Greece, an antiquities-rich country, has a giant responsibility to protect their historical sites and make them available to visitors. This is extremely costly! Entrance fees to the sites help, but cannot cover all the expense.
Heinrich Schliemann 1822 – 1890) was a German businessman and a pioneer, albeit amateur, in the field of archaeology. He believed the places mentioned in the works of Homer were not fictional and excavated what is presumed to be the site of Troy (in Turkey) along with Mycenae and Tiryns in Greece. His work lent weight to the idea that Homer‘s Iliad reflects historical events.
I remember enjoying reading The Greek Treasure by Irving Stone of Heinrich Schliemann’s digs.

Mycenae Archeological site. We drove by, but didn’t visit.
The Mycenaean civilization, both mainland Greece’s and Europe’s first major civilization, dominated the Peloponnese in the Bronze Age from its stronghold at Mycenae near Nafplio. The Mycenean civilization collapsed suddenly at the end of the 2nd millennium BC.

A fresco discovered at Mycenae.

Helmets using boar’s tusks were known in the Mycenaean world from the 17th century BC to the 10th century BC. A description of a boar’s tusk helmet appears in Homer’s Iliad, as Odysseus is armed for a night raid to be conducted against the Trojans.

This portion of a bronze statue of the Caesar Augustus (29 BC-AD 14) was found in the Aegean Sea. He would’ve been mounted on a horse.

The Antikythera Youth is a bronze statue of a young man of that was found in 1900 by sponge-divers in the area of a shipwreck dated about 70–60 BC, off the island of Antikythera. Circa 340-330 BC.
I was totally intrigued by the discovery of The Antikythera Mechanism among wreckage off the coast of the Greek island Antikythera. It is generally referred to as the first known analogue computer.
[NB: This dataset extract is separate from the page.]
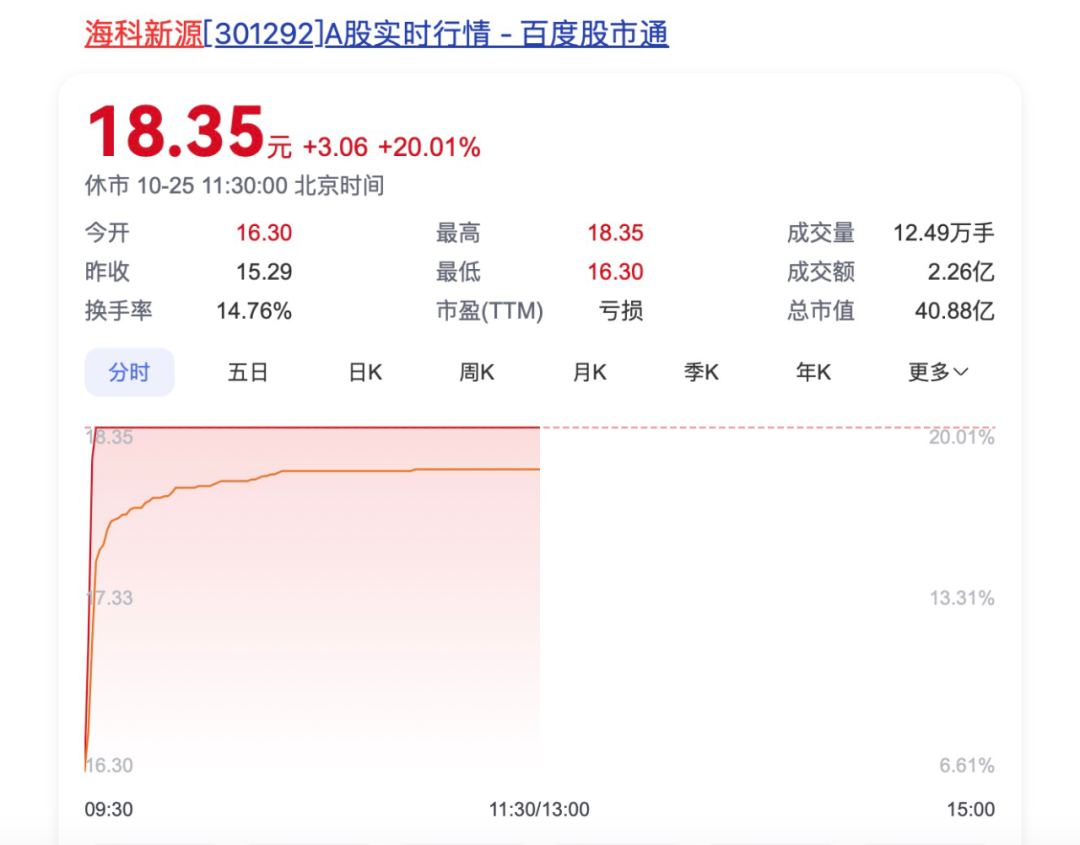This screenshot has width=1080, height=845.
Task: Select the 月K monthly chart tab
Action: [x=589, y=371]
The Antikythera Mechanism: At least 82 fragments including 30 gears, disks, scales, axles and pointers, contained in a wooden case were discovered in a shipwreck. Greek inscriptions on the fragments refer to astronomical and calendar calculations and that it was clearly a device of great sophistication. After more than a century of research it has been established that it is the oldest known astronomical and calendrical calculating machine. Circa 150-100 BC.
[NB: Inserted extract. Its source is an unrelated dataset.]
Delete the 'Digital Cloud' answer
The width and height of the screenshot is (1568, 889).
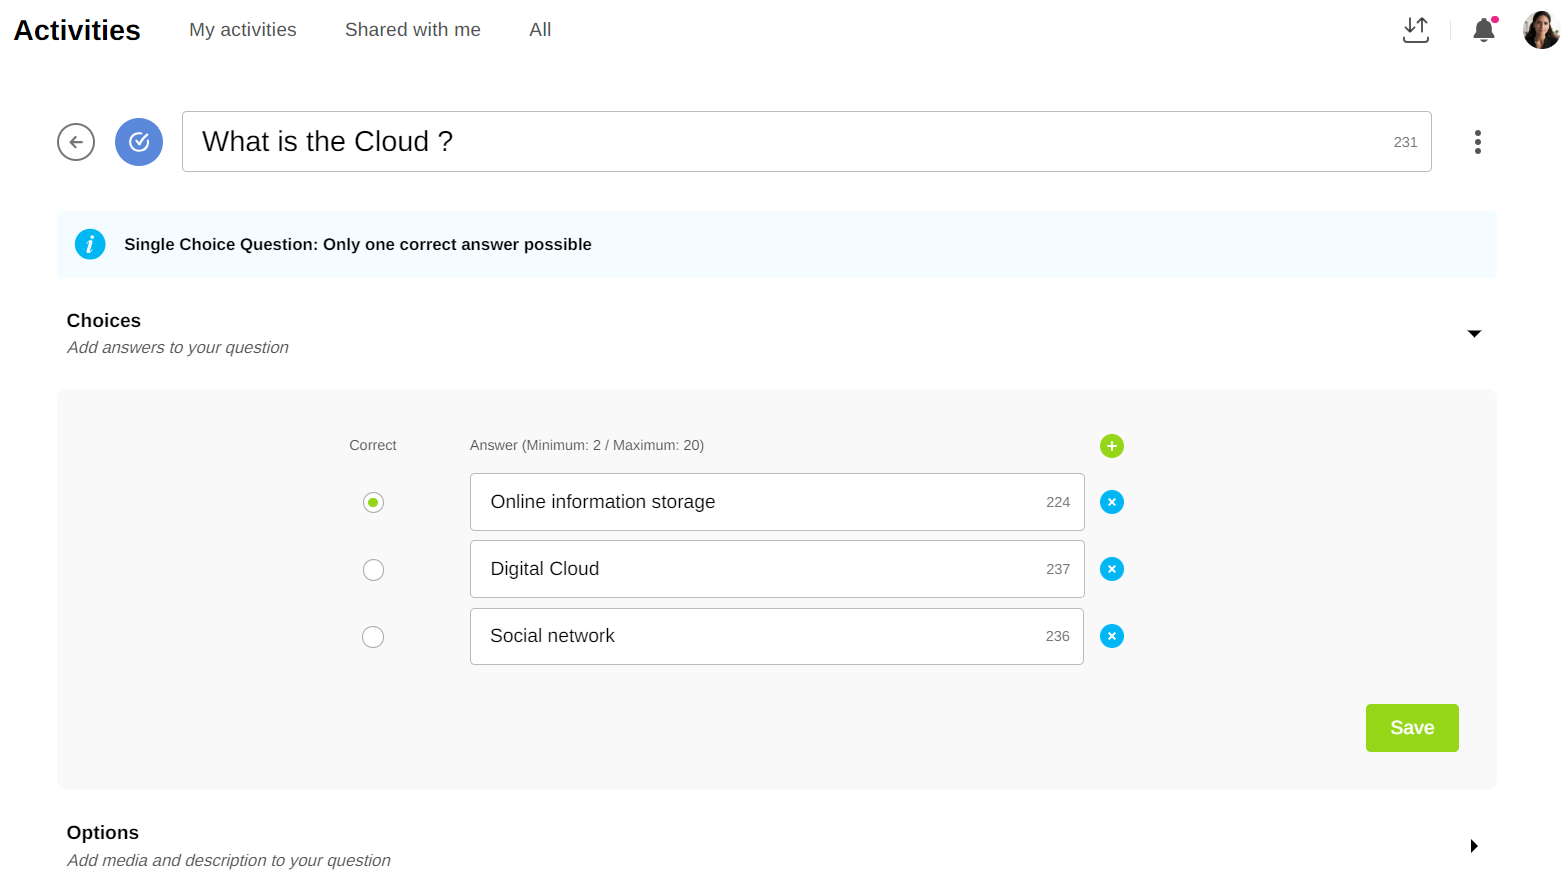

A completed puzzle of Greek pottery.
I really enjoyed seeing Greece’s National Treasure at the National Archeological Museum in Athens as well as visiting the excellent museums displaying artifacts recovered at each of the archeological sites we visited: the Greek Agora Stoa in Athens, Ancient Corinth, and Ancient Olympia.
At the Corinth museum we learned that on the night of April 12, 1990, thieves broke into that museum, assaulted the guard, forced open display cases and made off with more than 270 ancient Greek and Roman artifacts. It had taken over 90 years of archeological work by the American School of Classical Studies in Athens to accumulate these artifacts.
I went online to learn more and discovered that several pieces were recovered from Christie’s New York auction house in the late 1990s. Most of the remaining pieces were discovered in a Miami residence. Some pieces were never recovered.
As I searched I learned of more robberies.
At Greece’s Ancient Olympia Museum in 2012, two armed robbers tied up the one female employee on duty and used hammers to smash display cases, taking away between 60 and 70 items.
Nine months later, the suspects were caught in a sting operation.
According to the Associated Press, “an undercover police officer posed as a collector and arranged a meeting with one of the men, who tried to sell him the oldest of the antiquities: a 3,200-year-old golden seal-ring, for which he wanted €1.5 million ($1.3 million).
The man then led police to two accomplices and told them where to find the rest of their hoard. All 76 stolen items were recovered, many of them found buried in a field just two miles from the museum.”
And just this year, January 2019, a Greek suspect was arrested in the southern town of Gytheio following a tip-off. Found in the 46-year-old’s car were over a hundred antiquities, some dating to around the 3rd century B.C. They probably came from an ancient cemetery. He was trying to sell them for 600,000 euros ($682,000).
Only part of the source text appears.